#### [Stored records]
-=-=-=-=-
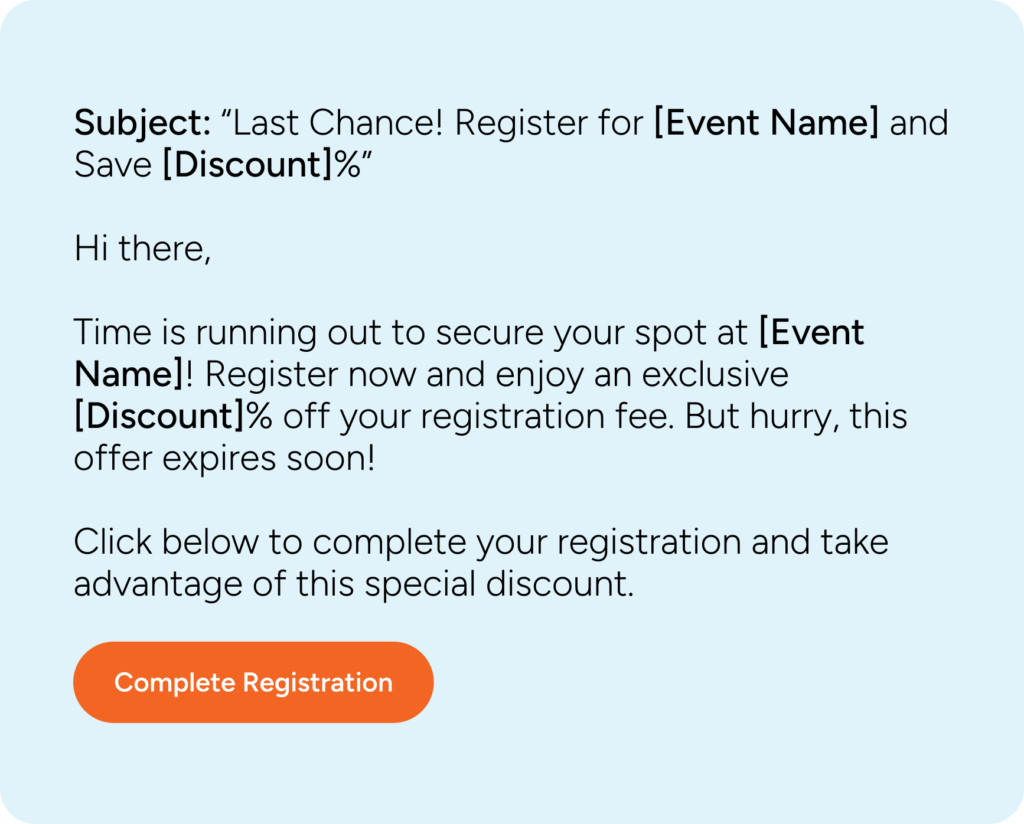Click the words "But hurry, this"

pos(796,417)
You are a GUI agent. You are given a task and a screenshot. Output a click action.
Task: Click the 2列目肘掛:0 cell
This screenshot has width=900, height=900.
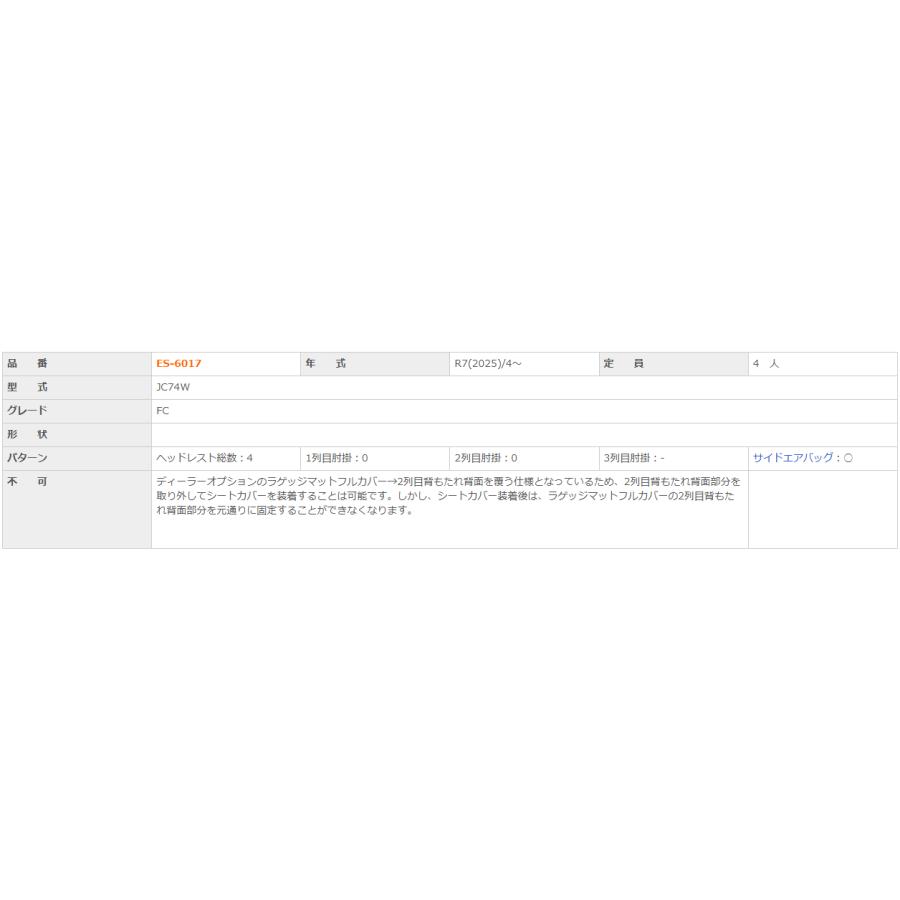486,458
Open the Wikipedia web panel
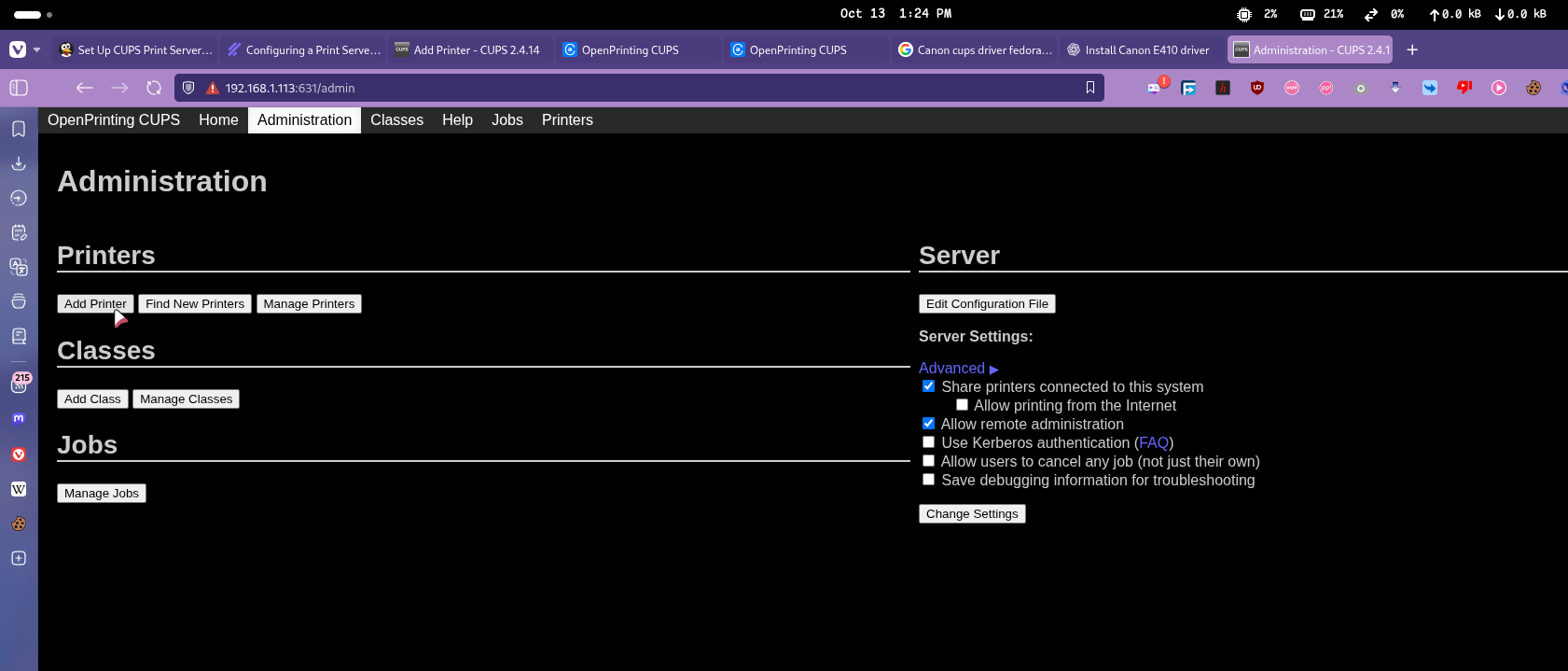The image size is (1568, 671). tap(19, 489)
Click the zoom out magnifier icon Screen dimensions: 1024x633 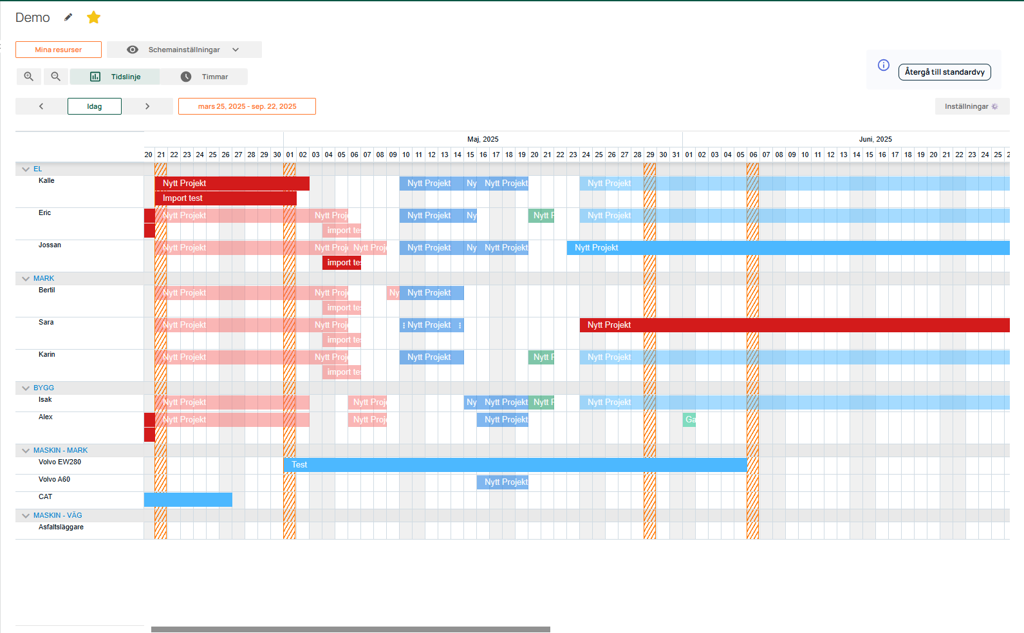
-=-=-=-=-
#### [Problem requirements]
Restate word for word the lines from the one holding "Task: Click the 2列目肘掛:0 cell" down through the last line of the records above, and do not include the pictures.

#### [Reply]
Task: Click the 2列目肘掛:0 cell
This screenshot has width=900, height=900.
486,458
Open the Wikipedia web panel
The image size is (1568, 671). tap(19, 489)
Click the zoom out magnifier icon Screen dimensions: 1024x633 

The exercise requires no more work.